I am an English major in college with a focus on magazine writing. I am not, by any means, a creative writer.

This particular post--though it wasn't said--surrounded my inability to come up with something good and "me" for the campus' magazine. Not to mention school had been wearing me out, so it wasn't helping my ability to think things through. That's why he told me to stop trying to "write" for an audience and just get passionate and write the way I think. Write the way I think so I can reach people in my article.

People spend way too much time trying to write impressively and forcing themselves to write through different exercises--they don't just let the words flow as they naturally would. And that's what he was trying to tell me.

Keep the comments, going, though! I'm enjoying hearing about your techniques in writing and why or why not you think this was good advice!

Thursday, January 12, 2012

Almost 200 Words: Man With the Boom Box

The graying man arrives every day just a few minutes before class is supposed to begin; not mine, but another (whichever one he teaches). He is a quintessential Brat Pack character, the man with the boom box. In this day and age, our university looks upon his music machine as a blast from the past—old and unique.

The boom box is in flawless condition. The sound is clear, and just as the description of “boom box” would imply, its sound booms off of every wall in this hallowed hall. Students stare in amusement as he makes his way, undeterred by the looks, to class.

The man with the boom box is the most unique character we have of all our professors—even more so than the one who rides a unicycle to work. I can only imagine what must happen in his class—the antics, the mannerisms, the music.

Maybe one day I will know from my own experience. For now, he is but an interesting face I see, and one I enjoy seeing on such otherwise boring days.

Saturday, January 7, 2012

Old and New

I waited to find the old clunker parked outside of the dormitory—a noticeable red, but referring to the vehicle as red would be wrong. Years of wear and rust give the color its own flavor. The bleached out sticker on the windshield, meant to look like a tattoo, now just looks unfortunate. If cars could wrinkle with age, Christina's car would be the elderly woman with the back tattoo of which has drooped and disfigured too far for anyone to ever want to see now.

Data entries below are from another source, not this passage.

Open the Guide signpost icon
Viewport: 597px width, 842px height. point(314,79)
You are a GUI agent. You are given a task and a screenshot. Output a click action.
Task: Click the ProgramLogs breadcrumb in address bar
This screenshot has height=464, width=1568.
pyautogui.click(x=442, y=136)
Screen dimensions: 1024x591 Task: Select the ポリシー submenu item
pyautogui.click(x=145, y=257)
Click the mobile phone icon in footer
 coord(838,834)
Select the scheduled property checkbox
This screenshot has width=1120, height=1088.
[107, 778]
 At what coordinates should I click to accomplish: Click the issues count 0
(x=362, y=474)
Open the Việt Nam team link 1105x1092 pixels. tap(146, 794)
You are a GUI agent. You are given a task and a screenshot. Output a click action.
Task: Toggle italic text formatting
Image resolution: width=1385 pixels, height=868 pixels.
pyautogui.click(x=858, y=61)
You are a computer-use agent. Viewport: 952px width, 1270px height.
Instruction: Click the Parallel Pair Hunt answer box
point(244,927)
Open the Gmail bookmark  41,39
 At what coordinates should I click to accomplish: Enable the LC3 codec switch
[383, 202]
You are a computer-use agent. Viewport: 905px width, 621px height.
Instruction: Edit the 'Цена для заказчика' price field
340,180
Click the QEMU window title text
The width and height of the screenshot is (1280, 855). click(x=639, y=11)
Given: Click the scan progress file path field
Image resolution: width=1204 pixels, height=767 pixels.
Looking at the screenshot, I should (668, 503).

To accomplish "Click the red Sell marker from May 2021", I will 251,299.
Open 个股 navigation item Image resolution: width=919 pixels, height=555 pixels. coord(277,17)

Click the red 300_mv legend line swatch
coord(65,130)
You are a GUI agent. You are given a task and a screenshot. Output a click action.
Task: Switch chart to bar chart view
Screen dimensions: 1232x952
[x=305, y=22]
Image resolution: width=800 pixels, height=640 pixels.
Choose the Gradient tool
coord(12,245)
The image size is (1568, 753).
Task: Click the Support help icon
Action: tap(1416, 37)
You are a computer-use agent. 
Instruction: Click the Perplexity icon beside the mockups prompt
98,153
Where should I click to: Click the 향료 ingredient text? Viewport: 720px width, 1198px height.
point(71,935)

"I'm really into hip-hop right now," says Christina, and Nicki Minaj infiltrating my ears as we drive down the road.

Christina says something to this effect at least once each visit—and her opinion changes often. Last time I visited she was infatuated with Latin culture. She wanted a man who could speak Spanish with his body and tongue, and was listening to a rock band whose lyrics I could not understand. (I chose French over Spanish in high school.) I remember Christina telling me she had been in love with Latin culture in her high school years.

Nothing is ever new for Christina—she always revisits the same places in her life with some sort of pride. I did not know Christina before this past year. She could only be revisiting what she would rather proudly confess, or her life could have been an amazing spark of multicultural interests and social peculiarities. Either way, I envy her.I always held my head down to the floor, feeling ridiculed for some quirky interest I had throughout my schooling. Now that being a nerd is “chic,” I can at least walk around in Star Wars t-shirts without wondering who is staring at me disapproving.

Before Christina’s love for Latin men and music, her entire world was Korean pop and Korean dramas. That is how I met her. Christina streamed all of her Korean fix from several websites with the English subtitles following slowly behind, and the fast-talking gibberish of people from Korea—either transferred there or native—cheerfully telling their life to strangers in video-logs. I watched a few episodes of a drama with her once; the entire show was colorful—not in language, but quite literally colorful. I could only compare the scenes and actors to walking into the “Care Bears” aisle of a toy store. For weeks Christina would mimic the trends of Korean culture, she saw displayed in her dramas, by sporting a ponytail on the side of her head with colorful bows pinned in her hair neatly. She was different.

I often wonder if modern Asian culture is really as bright and colorful as it appears in media. Their world seems fantastic, yet quite possibly a fantastic ruse to make us burn our red, white and blue’s for something more confining and structured.

Despite the conspiracy, the fun is not lost on me. We all have our guilty pleasures, I suppose—I used to watch the Jersey Shore with my roommate. Christina’s guilty pleasure just changes once a week, and is often reminiscent of a life she used to live.

Typically I just move forward. If my taste changes, I can blame it on a new discovery. But she finds comfort on past affinities. Many of us marvel at our past selves as if they could never be greeted again warmly. For better or worse, who we are evolved from who we were. And, like Christina, there is a reachable thrill from reliving memories and finding new solace in old things.

I might be embarrassed to remember the me that was, even just a year ago, but she has just as much worth as the me now; and I have not completely given up on the things I used to love. It is for this reason, one might find me still lurking in areas of a library or bookstore from my past, smiling as I once did.

Perhaps I will turn out to be one of those elderly women obsessed with antiquity, clinging onto every old photograph as if it were my last. I hope Trey can bear it.

Sunday, January 1, 2012

Exciting News

So, for this New Year's I got engaged, and everything is just a whirlwind of bliss right now.



He doesn't look like it here, but he likes me.